▶ _PROBLEM SET_
1. Please rewrite the part of the text on the recovered rocket stage that opens with the words containing "In the short" and closes with "not this one?", renaming "McGregor" to "Texas".
2. Name every proper name in the text on the recovered rocket stage, leaving out the usernames of the commenters.
3. Carry on the text on the recovered rocket stage from its last comment onward.

After that though, the stage will become a display piece. “I think we will keep this one on the ground for tests that prove it could fly again and then put it somewhere — just because it is quite unique,” Musk said.

Since they already have a satellite company, SES, willing to buy that first stage, this only underlines how this last Falcon 9 launch changes everything. Nor do I think this change has sunk in with most people yet. The last launch was not a one-time event. SpaceX’s intends to recover as many of its first stages as it can in all future launches. Their Falcon 9 first stage is no longer expendable. Thus, they can afford to put this first recovered stage on display because they expect all future first stages to fly again.


  • geoffc

    In the short term, if all goes well, they are going to have a whole stack of used first stages before they are ready to refly one. Even if they take 6 months before trying a reflight, they potentially could have 6-7 cores waiting by then.

    You can’t have everything, where would you put it?

    Can you imagine a SpaceX rocket farm in McGregor? The rocket cows will have new pillars in their sky.

  • pzatchok

    I expected this.

    they have placed all their”firsts” on display so far, why not this one?

    The fact they are willing to risk its possible destruction by actually test firing it again tells me they still are hot on the reuse goal.

    The next few will more than likely be relaunched with dummy payloads and or used to test the manned capsules landing and reentry ability.

▶ _DATA RECORDS_
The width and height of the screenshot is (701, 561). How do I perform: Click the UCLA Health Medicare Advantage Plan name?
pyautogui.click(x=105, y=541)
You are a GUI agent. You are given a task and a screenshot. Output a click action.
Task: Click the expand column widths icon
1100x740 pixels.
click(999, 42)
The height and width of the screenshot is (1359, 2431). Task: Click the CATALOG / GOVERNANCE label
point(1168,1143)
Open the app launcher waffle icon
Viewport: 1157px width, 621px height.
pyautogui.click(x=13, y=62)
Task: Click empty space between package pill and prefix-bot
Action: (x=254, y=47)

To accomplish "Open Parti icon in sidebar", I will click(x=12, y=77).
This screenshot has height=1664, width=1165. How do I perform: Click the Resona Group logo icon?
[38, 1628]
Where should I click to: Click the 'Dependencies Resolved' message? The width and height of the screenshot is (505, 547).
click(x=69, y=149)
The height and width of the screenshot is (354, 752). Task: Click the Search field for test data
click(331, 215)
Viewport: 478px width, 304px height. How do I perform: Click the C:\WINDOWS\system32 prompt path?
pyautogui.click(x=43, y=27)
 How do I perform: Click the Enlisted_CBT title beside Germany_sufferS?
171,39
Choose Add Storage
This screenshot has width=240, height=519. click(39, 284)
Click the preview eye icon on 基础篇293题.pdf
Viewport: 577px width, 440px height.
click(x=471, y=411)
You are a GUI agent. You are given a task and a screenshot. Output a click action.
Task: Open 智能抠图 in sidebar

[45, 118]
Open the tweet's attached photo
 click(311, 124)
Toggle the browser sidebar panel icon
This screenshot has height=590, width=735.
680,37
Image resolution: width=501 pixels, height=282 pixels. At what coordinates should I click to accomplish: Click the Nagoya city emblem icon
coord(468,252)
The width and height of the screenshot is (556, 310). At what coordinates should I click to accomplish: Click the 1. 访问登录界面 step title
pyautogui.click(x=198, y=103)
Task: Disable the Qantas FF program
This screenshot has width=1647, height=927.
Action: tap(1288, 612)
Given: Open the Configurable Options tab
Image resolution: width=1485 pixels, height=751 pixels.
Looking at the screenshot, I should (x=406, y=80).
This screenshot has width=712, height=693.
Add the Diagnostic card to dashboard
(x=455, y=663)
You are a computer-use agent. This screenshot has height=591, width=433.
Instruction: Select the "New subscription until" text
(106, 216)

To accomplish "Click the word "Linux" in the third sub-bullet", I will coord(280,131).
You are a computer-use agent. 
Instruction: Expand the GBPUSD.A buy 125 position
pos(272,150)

▶ _THE REPLIES_
1.
In the short term, if all goes well, they are going to have a whole stack of used first stages before they are ready to refly one. Even if they take 6 months before trying a reflight, they potentially could have 6-7 cores waiting by then.

    You can’t have everything, where would you put it?

    Can you imagine a SpaceX rocket farm in Texas? The rocket cows will have new pillars in their sky.

  • pzatchok

    I expected this.

    they have placed all their”firsts” on display so far, why not this one?

2.
Musk
SES
SpaceX
Falcon 9
McGregor

3.
    SpaceX seems to like stacking tests all into one launch.

    The first stage is nowhere close to being fully reusable.
    They need to find out whats broke and how to keep it from breaking.
    They need to find out what needs rebuilt and or replaced because its only a one use part.
    Then they need to rework the whole thing to make it ready for relaunch in 30 days or less.

    Plus you have to have time for all the ground crew teams to workout, learn and train for the new jobs.
    Just that list is huge.
    Think of it like a race team. Just how fast can they get that car ready for the next race? During the racing season its anywhere from a day to a week depending on the damage.

  • Mitch S.

    I suppose the numbers work out but I’m still curious about the economics of this.
    They can’t just reuse these stages, there’s a lot of expensive labor involved.
    Sure they recover materials, but then why not have the stage parachute into the water like the shuttle boosters? (and not have to carry extra fuel for landing)
    Often it’s cheaper to tear down an old house rather than restoring it.

  • The shuttle boosters were never really reusable. They reused parts, but the amount of refurbishing required after being in the ocean made the whole process generally inefficient. SpaceX discovered this as well when they tried to recover their first stage from the ocean. The damage from salt water made the engines essentially unusable.

    Having the first stage land vertically on land means that the first stage and its engines — its most valuable part — are basically returned undamaged. What is the negative to this? I can’t see any. Granted the stages will require careful checking, but if they have been built with reuse in mind they will certainly be in good enough condition for reuse.

  • Edward


    Good video and comparison. The second example seems a little unfair, as there was no refueling, but the “knockoff” nut in the first example demonstrated that a 1950s advancement still needed some improvement.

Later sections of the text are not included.